Opinion: When A Bountiful Orderbook Is Not Healthy
This is a cautionary tale from a little over a decade ago.
I was called to take a new assignment and cut costs for the company where I was working. That assignment was to negotiate the supplier claims arising from the start of a new commercial widebody program so we could sell the facility and the program. We, along with our supplier base, had structured firm pricing based on parametric estimates derived prior to the engineering on what was a technologically challenging program in development. As the engineering matured, claims were coming in at 2-5 times what had been calculated to decide the original price.
I was called into a room filled with consultants who were smarter, better educated and, truth be told, better looking than me. As they concluded their presentation, their principal told me this was “a great opportunity because there are already 894 of these planes sold, so suppliers will fall in line in order to stay on the program.”
My response was: “The opportunity is the problem because the customer sold 894 of these at a price that we cannot make the structure for, nor can our suppliers—but we all have nowhere to go with these higher costs.”
To my everlasting regret, I turned out to be right. The entire supplier base turned over. Some of these contracts wound up in costly litigation. My company got out from under it, but many were not so lucky.
This tale is relevant because the discussion around the long-term prospects for the aerospace supply base hinges on the following assumption: The “healthy orderbook” for commercial aircraft will be good for the suppliers.
Unfortunately, those airplanes were all sold with a cost structure that will not be in place for the foreseeable future. The forecast production rates that were used to price the parts going into those sold airliners were considerably higher than today’s rates or those forecast for the next half a decade. Production costs rise when rates decline.
But there is another outside factor that will come into play this time that will make it even worse. To understand it, we have to talk first about what Tier 2 and 3 suppliers did to accommodate the price pressures the OEMs brought to bear over the last decade as Boeing’s Partnering for Success and other supplier-squeeze programs it spawned were enacted. When an operation is growing, a company can hire entry-level workers to blend down its average labor rate. (Labor costs matter, of course, otherwise we would not have seen the push for low-cost in-country sourcing.) Many Tier 2s and 3s relied on blended-down labor forces in their pricing and were hiring entry-level workers in places such as Kansas, Texas and Indiana at $15 per hour.
When production rates go down, do companies let their experienced workers go and keep entry-level workers? They do not. They have to continue operating even with the reduced staff and generally will keep their best, most knowledgeable workers. Often layoff policies specifically state employees best able to perform the remaining work must be retained. Furthermore, if the business has a collectively bargained workforce, the agreement may prohibit laying off senior workers.
Now let us add one more, exogenous problem. When production rates finally do recover and the Tier 2 and 3 suppliers must add workers, will companies get them back for that low hourly rate? No.
There are at least two compelling reasons:
- The aerospace sector will be recovering later than other industrial markets such as automotive. Many of those workers will have found positions in other industries at a higher wage.
- Aerospace cannot count on recruiting back its pre-pandemic workforce. Aerospace will not be seen by entry-level workers as an attractive industry.
The protracted downturn is receiving major press coverage. An industry that believed it was perhaps beyond economic cycles is experiencing the mother of all fat-tail black-swan events.

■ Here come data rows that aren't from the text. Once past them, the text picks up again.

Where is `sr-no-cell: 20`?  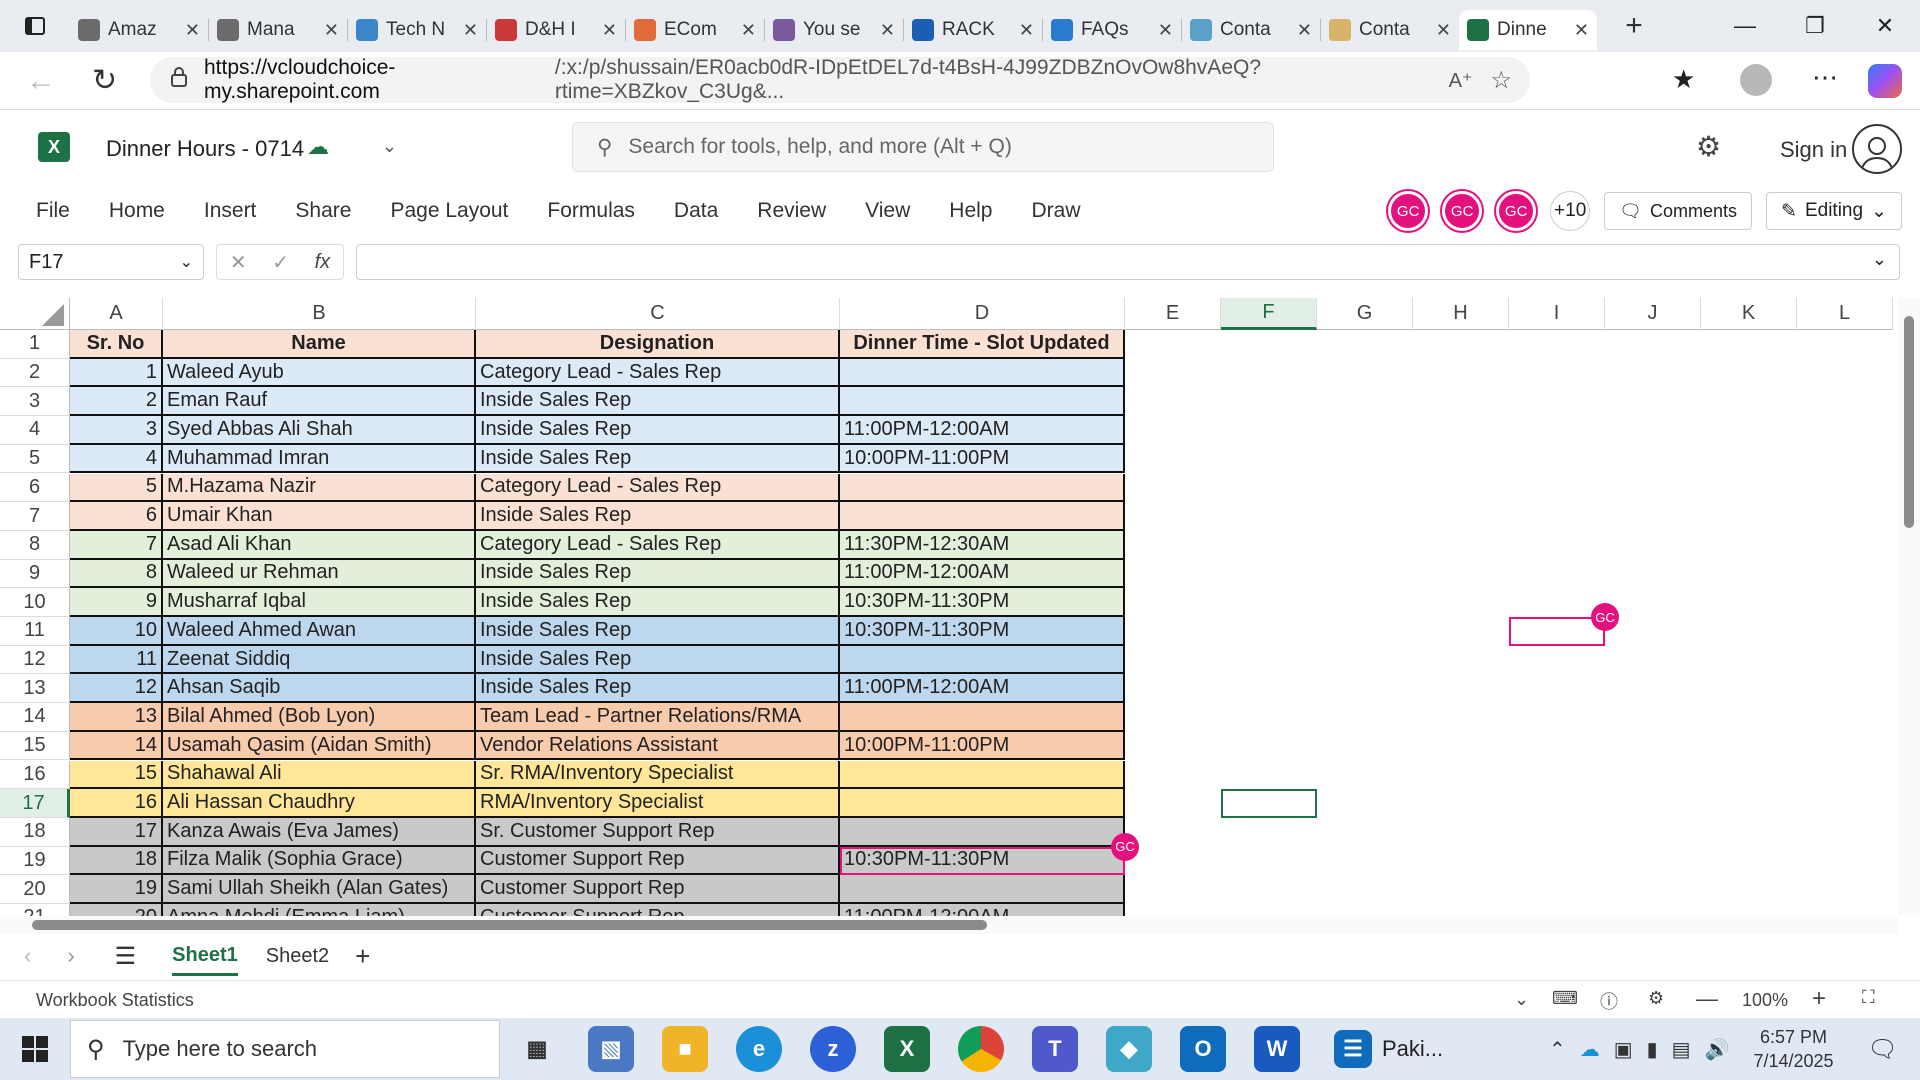 sr-no-cell: 20 is located at coordinates (116, 910).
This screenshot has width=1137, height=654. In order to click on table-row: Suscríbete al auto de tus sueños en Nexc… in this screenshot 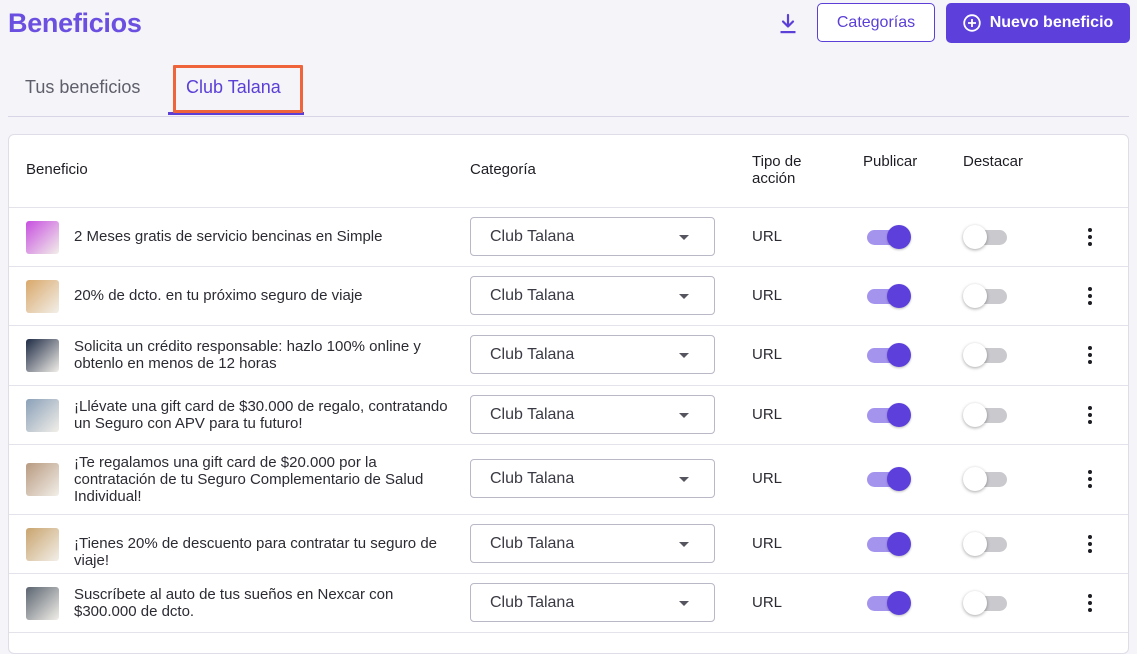, I will do `click(568, 603)`.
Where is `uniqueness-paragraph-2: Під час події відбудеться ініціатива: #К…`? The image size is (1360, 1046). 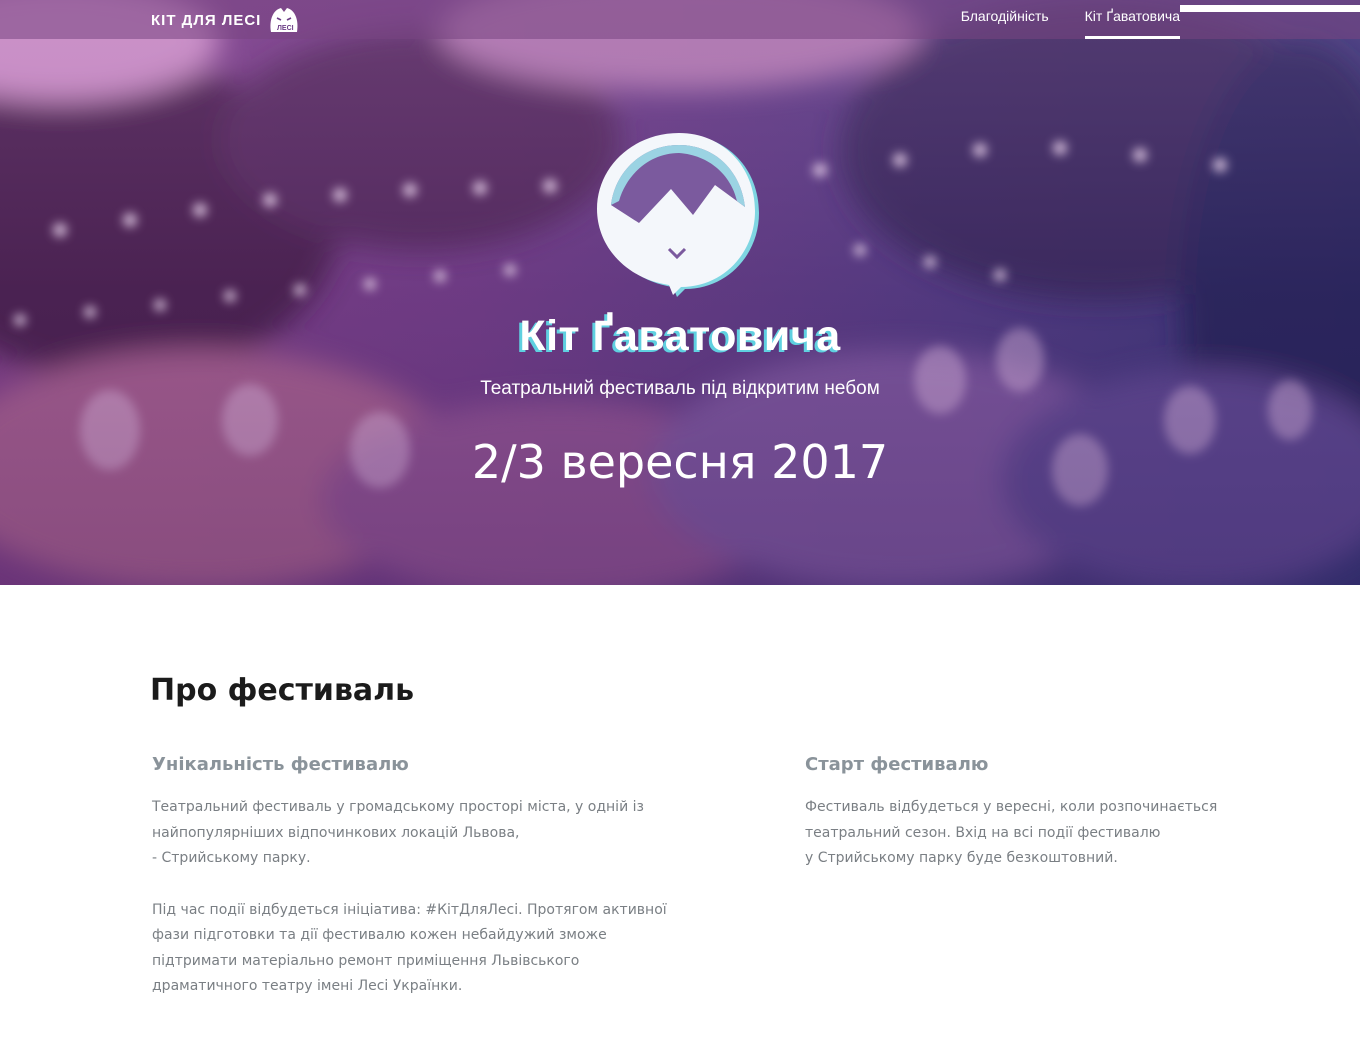 uniqueness-paragraph-2: Під час події відбудеться ініціатива: #К… is located at coordinates (412, 949).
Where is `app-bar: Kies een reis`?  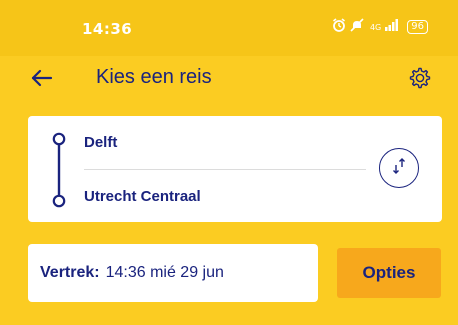 app-bar: Kies een reis is located at coordinates (229, 80).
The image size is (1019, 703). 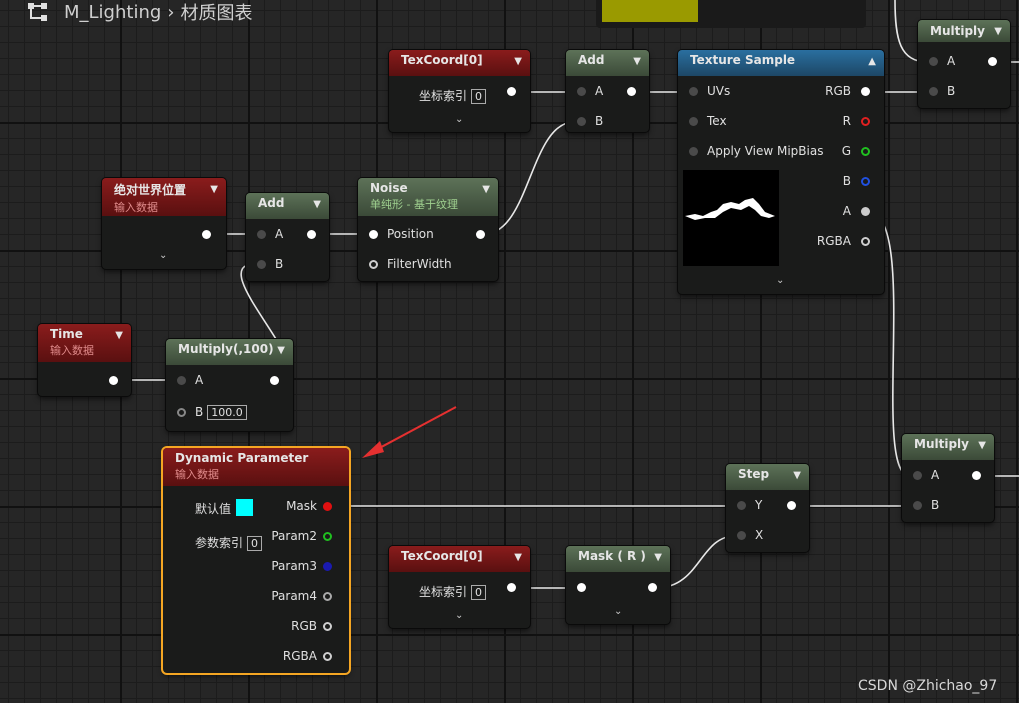 I want to click on b-value-field: 100.0, so click(x=227, y=412).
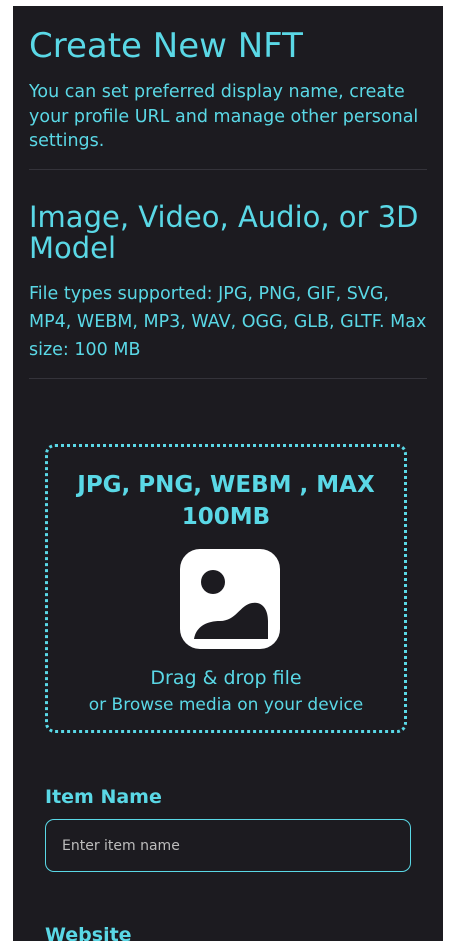 The width and height of the screenshot is (452, 941). Describe the element at coordinates (230, 599) in the screenshot. I see `image-icon` at that location.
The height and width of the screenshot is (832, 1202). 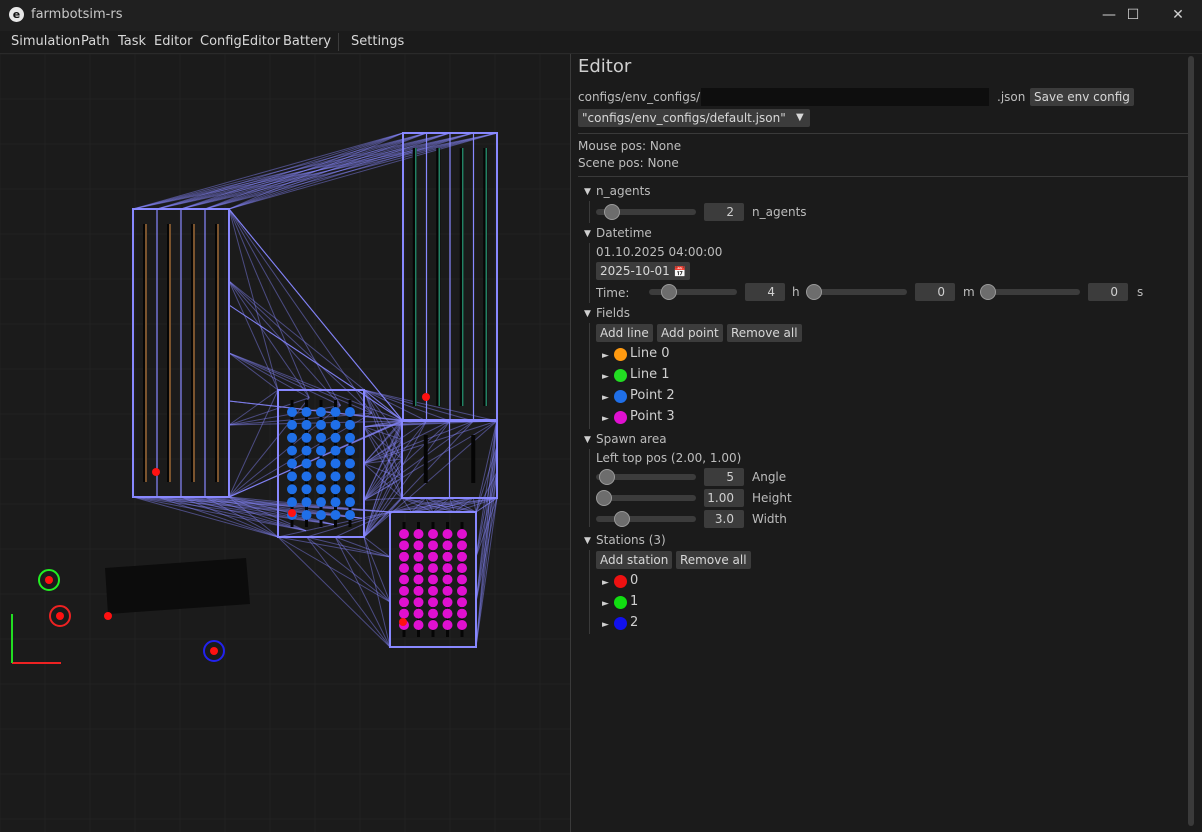 What do you see at coordinates (631, 540) in the screenshot?
I see `stations-header: Stations (3)` at bounding box center [631, 540].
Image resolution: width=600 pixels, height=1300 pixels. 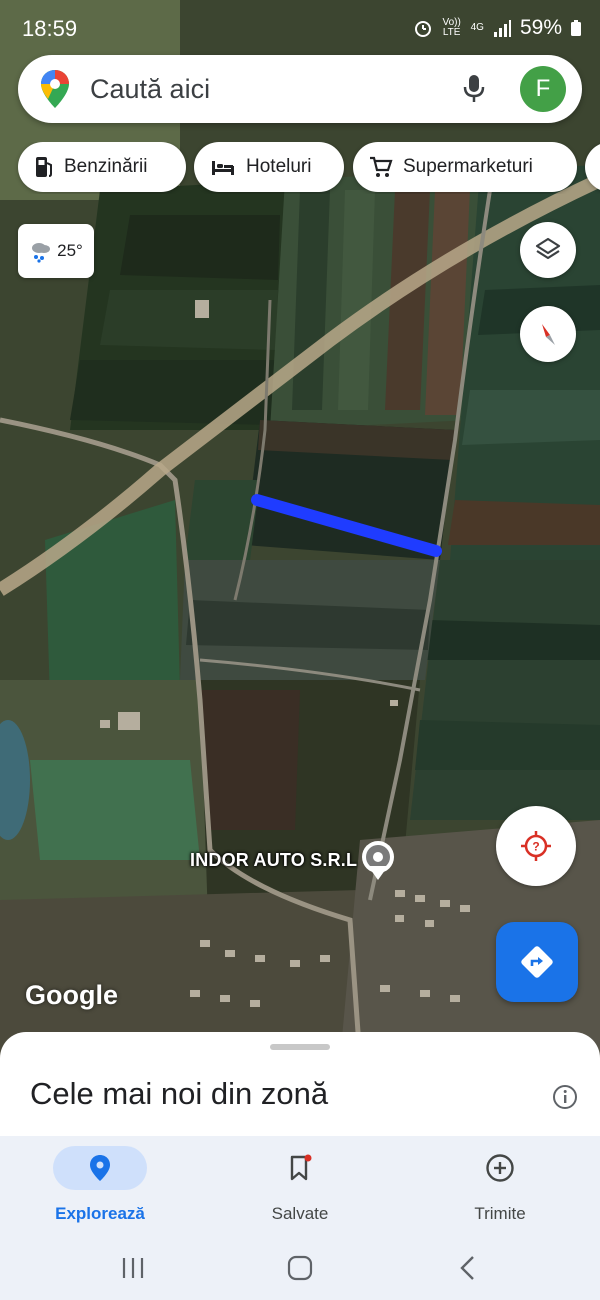 I want to click on google-attribution: Google, so click(x=72, y=995).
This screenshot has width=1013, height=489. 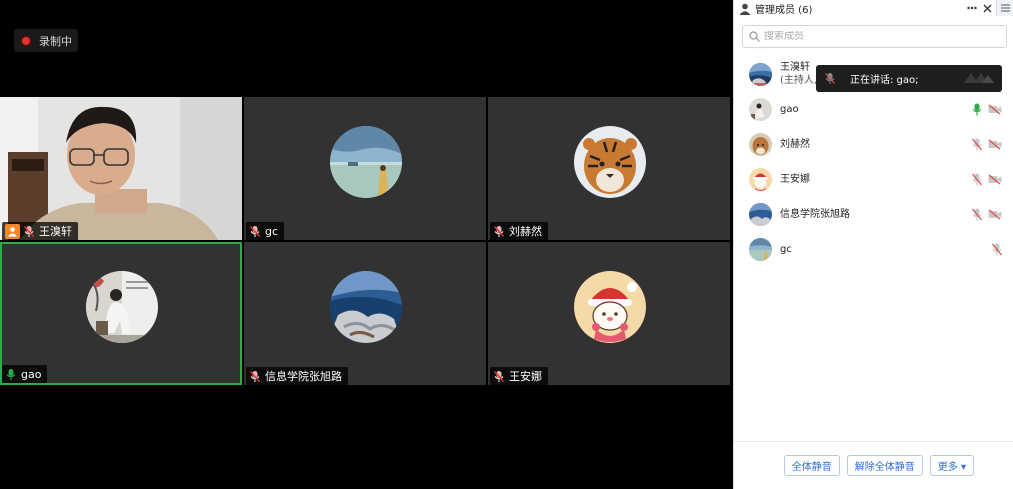 I want to click on participant-name-tag: 信息学院张旭路, so click(x=297, y=376).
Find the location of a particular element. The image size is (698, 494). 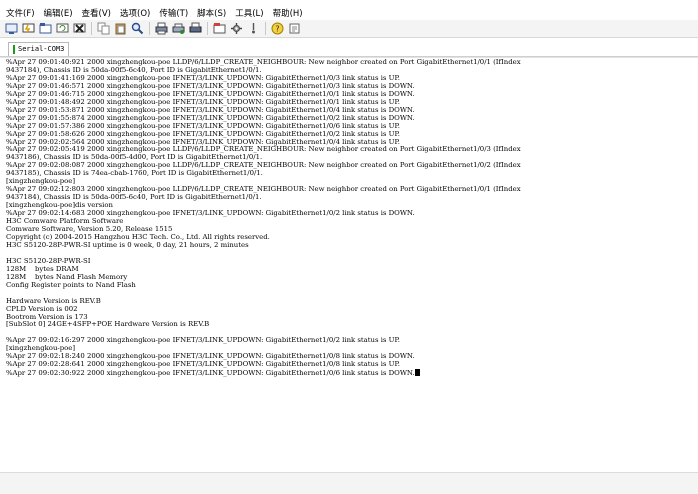

terminal-line: H3C Comware Platform Software is located at coordinates (65, 222).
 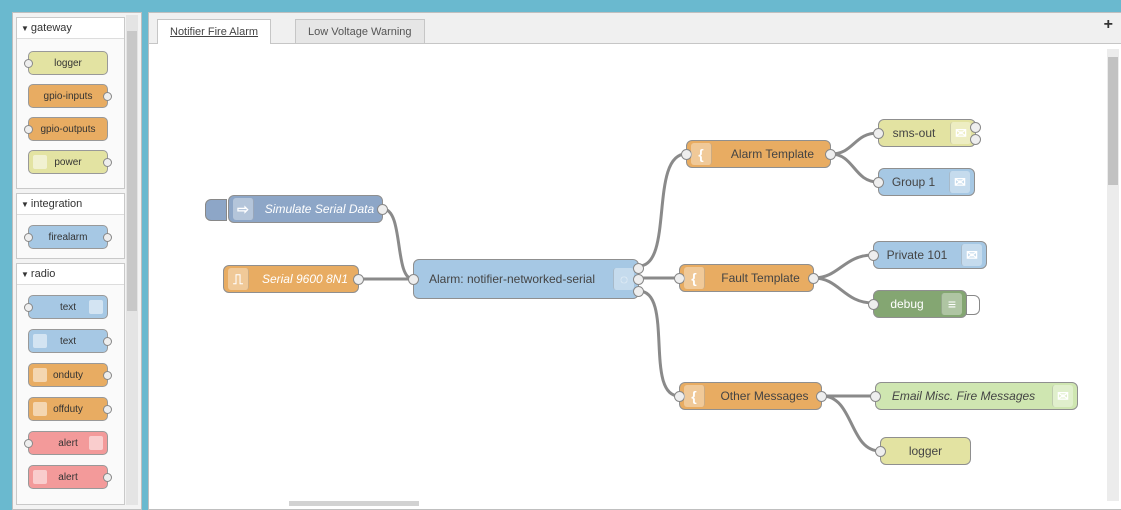 What do you see at coordinates (70, 341) in the screenshot?
I see `palette-node-text-in: text` at bounding box center [70, 341].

Memories of this record downturn will persist. Employees will not be quick to return without compensation for the employment risk in the form of higher wages and benefits—costs that were not incorporated into the price of the units already sold in the healthy orderbooks of Airbus and Boeing.
Their orderbooks still count thousands of aircraft and indicate work for years to come, but ironically it may not be so healthy for the supply base. Without wholesale renegotiations—which bring their own issues—the OEM backlogs could be full of cost traps for suppliers ill-equipped to manage them. Heed my tale. Proceed with caution.
Cliff Collier is a principal at Charles Edwards Management Consulting.
The views expressed are not necessarily those of Aviation Week.